Then he went on to explain the little bit we knew about the situation in the U.S. There were loud gasps and stares of disbelief.  The captain informed passengers that Ground Control in Gander told us to stay put. The Canadian Government was in charge of our situation and no one was allowed to get off the aircraft.  No one on the ground was allowed to come near any of the air crafts.  Only airport police would come around periodically, look us over and go on to the next airplane. In the next hour or so more planes landed and Gander ended up with 53 airplanes from all over the world, 27 of which were U.S. commercial jets.

Meanwhile, bits of news started to come in over the aircraft radio and for the first time we learned that airplanes were flown into the World Trade Center in New York and into the Pentagon in D.C.  People were trying to use their cell phones, but were unable to connect due to a different cell system in  Canada.  Some did get through, but were only able to get to the Canadian operator who would tell them that the lines to the U.S. were either blocked or jammed.

Sometime in the evening the news filtered to us that the World Trade Center buildings had collapsed and that a fourth hijacking had resulted in a crash.  By now the passengers were emotionally and physically exhausted, not to mention frightened, but everyone stayed amazingly calm.  We had only to look out the window at the 52 other stranded aircraft to realize that we were not the only ones in this predicament.

We had been told earlier that they would be allowing people off the planes one plane at a time.  At 6 P.M., Gander airport told us that our turn to deplane would be 11 am the next morning.  Passengers were not happy, but they simply resigned themselves to this news without much noise and started to prepare themselves to spend the night on the airplane.

Gander had promised us medical attention, if needed, water, and lavatory servicing.  And they were true to their word.  Fortunately, we had no medical situations to worry about.  We did have a young lady who was 33 weeks into her pregnancy.  We took REALLY good care of her.  The night passed without incident despite the uncomfortable sleeping arrangements.

About 10:30 on the morning of the 12th, a convoy of school buses showed up.  We got off the plane and were taken to the terminal where we went through Immigration and Customs and then had to register with the Red Cross.

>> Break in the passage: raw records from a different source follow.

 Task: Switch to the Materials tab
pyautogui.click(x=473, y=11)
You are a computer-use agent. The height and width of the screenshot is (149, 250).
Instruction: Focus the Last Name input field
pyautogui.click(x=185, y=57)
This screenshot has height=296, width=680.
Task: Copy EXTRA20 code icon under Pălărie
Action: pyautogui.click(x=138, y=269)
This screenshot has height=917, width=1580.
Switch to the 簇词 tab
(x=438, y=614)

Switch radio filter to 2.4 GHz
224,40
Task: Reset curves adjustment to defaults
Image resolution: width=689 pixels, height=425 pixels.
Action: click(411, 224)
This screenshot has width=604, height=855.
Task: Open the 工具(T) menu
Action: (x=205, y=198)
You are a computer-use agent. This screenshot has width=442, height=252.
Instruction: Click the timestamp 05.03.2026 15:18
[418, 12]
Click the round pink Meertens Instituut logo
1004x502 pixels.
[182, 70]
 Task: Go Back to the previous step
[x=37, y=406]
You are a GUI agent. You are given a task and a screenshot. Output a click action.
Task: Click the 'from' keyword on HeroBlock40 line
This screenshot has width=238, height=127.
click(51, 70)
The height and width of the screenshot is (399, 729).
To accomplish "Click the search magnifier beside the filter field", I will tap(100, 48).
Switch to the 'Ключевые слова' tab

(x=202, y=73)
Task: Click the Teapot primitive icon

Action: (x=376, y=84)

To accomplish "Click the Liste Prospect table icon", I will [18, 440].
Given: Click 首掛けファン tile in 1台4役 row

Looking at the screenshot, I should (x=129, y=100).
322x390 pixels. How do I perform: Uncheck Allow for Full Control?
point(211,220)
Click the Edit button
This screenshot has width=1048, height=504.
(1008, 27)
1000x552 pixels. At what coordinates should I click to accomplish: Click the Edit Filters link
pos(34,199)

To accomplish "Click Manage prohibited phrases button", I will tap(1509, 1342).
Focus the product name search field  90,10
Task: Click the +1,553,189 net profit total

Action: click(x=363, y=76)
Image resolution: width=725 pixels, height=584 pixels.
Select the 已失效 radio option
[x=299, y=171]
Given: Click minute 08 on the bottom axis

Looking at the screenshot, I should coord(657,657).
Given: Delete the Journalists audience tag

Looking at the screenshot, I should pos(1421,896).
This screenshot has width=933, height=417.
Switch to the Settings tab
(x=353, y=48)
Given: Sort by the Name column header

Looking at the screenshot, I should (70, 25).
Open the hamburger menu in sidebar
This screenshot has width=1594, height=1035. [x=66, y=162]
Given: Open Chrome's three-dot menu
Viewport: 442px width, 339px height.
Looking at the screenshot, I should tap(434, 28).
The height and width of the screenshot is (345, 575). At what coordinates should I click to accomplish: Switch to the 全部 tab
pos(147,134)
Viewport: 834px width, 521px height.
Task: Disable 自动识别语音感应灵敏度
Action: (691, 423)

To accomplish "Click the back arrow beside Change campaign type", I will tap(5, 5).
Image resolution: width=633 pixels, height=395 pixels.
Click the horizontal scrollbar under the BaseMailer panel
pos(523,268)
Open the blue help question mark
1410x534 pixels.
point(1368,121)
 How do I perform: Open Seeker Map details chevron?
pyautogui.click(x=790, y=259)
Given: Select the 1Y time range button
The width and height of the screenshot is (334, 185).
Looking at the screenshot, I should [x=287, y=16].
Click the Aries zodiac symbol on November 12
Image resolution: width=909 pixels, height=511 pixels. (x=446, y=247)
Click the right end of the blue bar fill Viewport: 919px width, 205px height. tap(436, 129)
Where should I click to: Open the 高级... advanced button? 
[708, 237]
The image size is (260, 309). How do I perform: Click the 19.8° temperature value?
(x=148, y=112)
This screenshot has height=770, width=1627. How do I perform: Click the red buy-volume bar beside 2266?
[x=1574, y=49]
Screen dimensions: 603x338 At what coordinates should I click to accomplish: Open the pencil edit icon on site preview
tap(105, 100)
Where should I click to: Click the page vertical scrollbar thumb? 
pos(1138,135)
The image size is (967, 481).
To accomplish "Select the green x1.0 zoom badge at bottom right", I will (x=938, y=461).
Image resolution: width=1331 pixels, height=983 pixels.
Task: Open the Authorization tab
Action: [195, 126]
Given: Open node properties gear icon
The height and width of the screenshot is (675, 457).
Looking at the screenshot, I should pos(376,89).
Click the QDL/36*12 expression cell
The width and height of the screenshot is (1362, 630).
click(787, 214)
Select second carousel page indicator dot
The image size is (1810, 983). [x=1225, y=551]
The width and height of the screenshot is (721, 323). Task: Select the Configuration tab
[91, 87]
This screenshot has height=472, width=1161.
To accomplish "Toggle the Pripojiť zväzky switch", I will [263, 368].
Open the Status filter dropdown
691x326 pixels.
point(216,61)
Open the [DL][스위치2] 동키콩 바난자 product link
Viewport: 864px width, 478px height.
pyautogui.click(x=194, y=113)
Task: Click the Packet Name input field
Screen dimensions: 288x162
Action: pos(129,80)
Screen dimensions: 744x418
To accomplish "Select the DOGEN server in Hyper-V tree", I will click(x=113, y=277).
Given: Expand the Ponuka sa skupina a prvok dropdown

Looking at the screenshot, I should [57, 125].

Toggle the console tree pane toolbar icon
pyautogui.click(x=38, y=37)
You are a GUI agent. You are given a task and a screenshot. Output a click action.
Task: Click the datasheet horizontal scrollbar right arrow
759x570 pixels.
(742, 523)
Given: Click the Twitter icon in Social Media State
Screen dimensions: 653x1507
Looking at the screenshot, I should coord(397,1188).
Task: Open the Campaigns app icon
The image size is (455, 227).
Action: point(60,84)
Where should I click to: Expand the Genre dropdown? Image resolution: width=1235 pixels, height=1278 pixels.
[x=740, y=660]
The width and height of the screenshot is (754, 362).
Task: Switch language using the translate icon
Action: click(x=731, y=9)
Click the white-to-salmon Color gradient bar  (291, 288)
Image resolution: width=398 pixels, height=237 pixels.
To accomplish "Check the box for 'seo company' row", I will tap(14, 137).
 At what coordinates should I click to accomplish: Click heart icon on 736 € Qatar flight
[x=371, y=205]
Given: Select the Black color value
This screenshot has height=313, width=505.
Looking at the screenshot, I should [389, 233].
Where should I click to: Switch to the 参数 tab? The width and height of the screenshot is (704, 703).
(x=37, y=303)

After that, we (the crew) were separated from the passengers and were taken in vans to a  small  hotel.  We had no idea where our passengers were going.  We learned from the Red Cross that the town of Gander has a population of 10,400 people and they had about 10,500 passengers to take care of from all the airplanes that were forced into Gander!  We were told to just relax at the hotel and we would be contacted when the U.S. airports opened again, but not to expect that call for a while.

We found out the total scope of the terror back home only after getting to our hotel and turning on the TV, 24 hours after it all started.

Meanwhile, we had lots of time on our hands and found that the people of Gander were extremely  friendly.  They started calling us the “plane people.”  We enjoyed their hospitality, explored the town of Gander and ended up having a pretty good time.

Two days later, we got that call and were taken back to the Gander airport.  Back on the plane, we were reunited with the passengers and found out what they had been doing for the past two days.  What we found out was incredible.

Gander and all the surrounding communities (within about a 75 Kilometer radius) had closed all high schools, meeting halls, lodges, and any other large gathering places.  They converted all these facilities to mass lodging areas for all the stranded travelers.  Some had cots set up, some had mats with sleeping bags and pillows set up.

ALL the high school students were required to volunteer their time to take care of the “guests.”  Our 218 passengers ended up in a town called Lewisporte, about 45 kilometers from Gander where they were put up in a high school.  If any women wanted to be in a women-only facility, that was arranged.  Families were kept together.  All the elderly passengers were taken to private homes.

Remember that young pregnant lady?  She was put up in a private home right across the street from a 24-hour Urgent Care facility. There was a dentist on call and both male and female nurses remained with the crowd for the duration.

Phone calls and e-mails to the U.S. and around the world were available to everyone once a day.  During the day, passengers were offered “Excursion” trips.  Some people went on boat cruises of the lakes and harbors.  Some went for hikes in the local forests. Local bakeries stayed open to make fresh bread for the guests.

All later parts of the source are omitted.